On Holy Tuesday we sang, Ye have all received equal grace from Christ. It is necessary to invest in this grace, to multiply it, and to be co-workers with each other in the furthering of Christ’s Kingdom here, in this world. Christ prayed for the unity of His disciples; and unfortunately how poignant is this prayer today, in our time. Especially when many within the Orthodox Church (such as those administering the Constantinople Patriarchate) make war on their brethren in Ukraine. Nonetheless, Christ’s words and the example of Judas is before them and us. Everyone has a choice to make during these solemn nights of Christ’s Passion: to turn to Christ and be with Him, or to reject Him as did Judas, the evil disciple.

Tomorrow, on Holy and Great Friday we will follow Christ to Golgotha, and there we will see Him stripped, mocked, and beaten, and finally put to a most grievous death reserved only for the worst malefactors.
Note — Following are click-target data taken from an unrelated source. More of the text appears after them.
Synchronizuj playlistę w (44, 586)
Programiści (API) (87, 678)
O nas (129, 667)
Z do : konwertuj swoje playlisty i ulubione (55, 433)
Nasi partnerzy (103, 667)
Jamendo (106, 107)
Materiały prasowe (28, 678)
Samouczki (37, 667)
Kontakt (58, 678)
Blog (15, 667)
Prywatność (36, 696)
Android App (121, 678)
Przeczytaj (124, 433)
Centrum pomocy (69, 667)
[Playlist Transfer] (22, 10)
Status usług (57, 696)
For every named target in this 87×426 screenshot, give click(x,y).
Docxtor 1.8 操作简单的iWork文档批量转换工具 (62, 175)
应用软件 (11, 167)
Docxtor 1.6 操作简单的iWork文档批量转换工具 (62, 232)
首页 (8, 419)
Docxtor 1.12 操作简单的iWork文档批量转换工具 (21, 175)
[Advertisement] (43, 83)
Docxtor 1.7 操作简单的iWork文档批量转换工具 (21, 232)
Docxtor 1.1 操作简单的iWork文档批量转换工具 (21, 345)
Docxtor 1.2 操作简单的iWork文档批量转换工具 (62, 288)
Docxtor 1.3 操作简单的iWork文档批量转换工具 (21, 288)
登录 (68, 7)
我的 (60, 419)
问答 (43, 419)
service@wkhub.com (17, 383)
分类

This is how the thankless ones—those who rejected Christ—repaid Him who led them out of Egypt by His servant Moses, who defended them in the Red Sea after dividing it in two against Pharaoh and his army of charioteers. We also, however, may become “communicants” with Judas and with the Pharisees and Scribes of Israel. And indeed, each time we deny Christ by our actions we edge closer to the lot of those wretched ones. When you find yourself lounging in idleness, think of that magnificent hymn from Holy Tuesday and say with fervor, O Christ the Bridegroom, my soul has slumbered with laziness! And He will give you the strength to be thankful, to be Eucharistic.
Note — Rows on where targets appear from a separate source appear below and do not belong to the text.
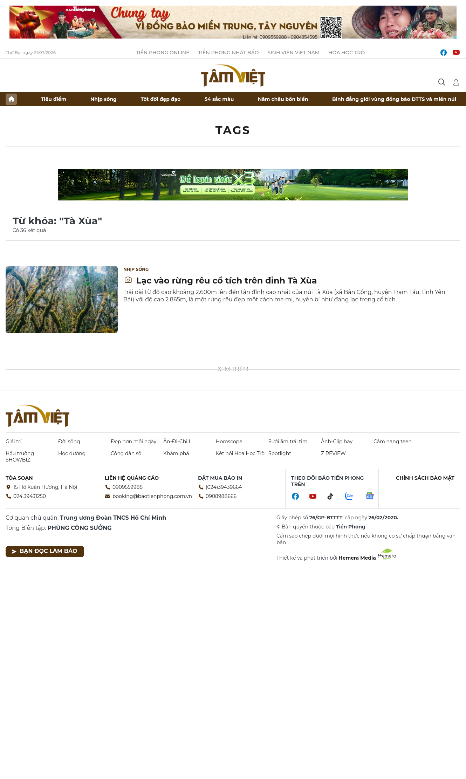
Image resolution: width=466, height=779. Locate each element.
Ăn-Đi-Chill (176, 441)
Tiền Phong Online (163, 52)
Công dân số (126, 453)
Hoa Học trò (346, 52)
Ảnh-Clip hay (336, 441)
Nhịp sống (103, 99)
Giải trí (13, 441)
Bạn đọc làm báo (44, 551)
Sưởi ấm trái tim (288, 441)
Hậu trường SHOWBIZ (20, 456)
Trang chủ (11, 99)
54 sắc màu (219, 99)
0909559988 (127, 487)
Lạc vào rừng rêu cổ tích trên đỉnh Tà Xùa (220, 280)
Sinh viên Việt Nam (294, 52)
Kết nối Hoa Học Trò (240, 453)
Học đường (71, 453)
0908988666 (221, 496)
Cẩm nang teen (393, 441)
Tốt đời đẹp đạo (161, 99)
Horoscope (229, 441)
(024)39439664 (224, 487)
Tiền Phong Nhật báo (228, 52)
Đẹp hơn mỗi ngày (133, 441)
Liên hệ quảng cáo (132, 478)
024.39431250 (29, 496)
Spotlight (279, 453)
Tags (233, 130)
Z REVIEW (333, 453)
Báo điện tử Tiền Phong (233, 75)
At least now, through the moving hymns chanted on these evenings, let us enter into the inner chambers of the heart with thanksgiving to meet the Bridegroom, and to walk with Him to the Cross, to the tomb, and to His Holy Resurrection. He shall surely grant us the grace to be His companions and intimate initiates, just as the Apostles were in the upper room. I pray not for them only, but for those who will believe because of them! Christ said. Can you imagine that at this moment the Lord perceived both you and me, and prayed that our faith would not be shaken when the tempter who sifts men’s souls would come around to create a storm of tempests for us. So therefore, “Come, O Faithful, let us work zealously for the Master. He distributes wealth for His servants.... let one be adorned by wisdom, let another celebrate the Liturgy in beauty... the other communicates the Word to those untaught.”

We have great tasks before us as the Church, for we must transmit this Tradition—this love of the Sacraments and especially the Holy Liturgy, the Holy Eucharist, to the coming generations. This is what tradition means—that which is handed down. “The Bridegroom is more beautiful than all men, and He has invited us to the spiritual banquet of His Chamber.” Without any hesitation, let us hasten to accept such an invitation. If we accept this divine invitation from the depths of our heart, we shall hear His pure voice when we commune of the Holy Mysteries on this sacred and solemn Holy Thursday: Enter thou My servant into the joy of Thy Lord!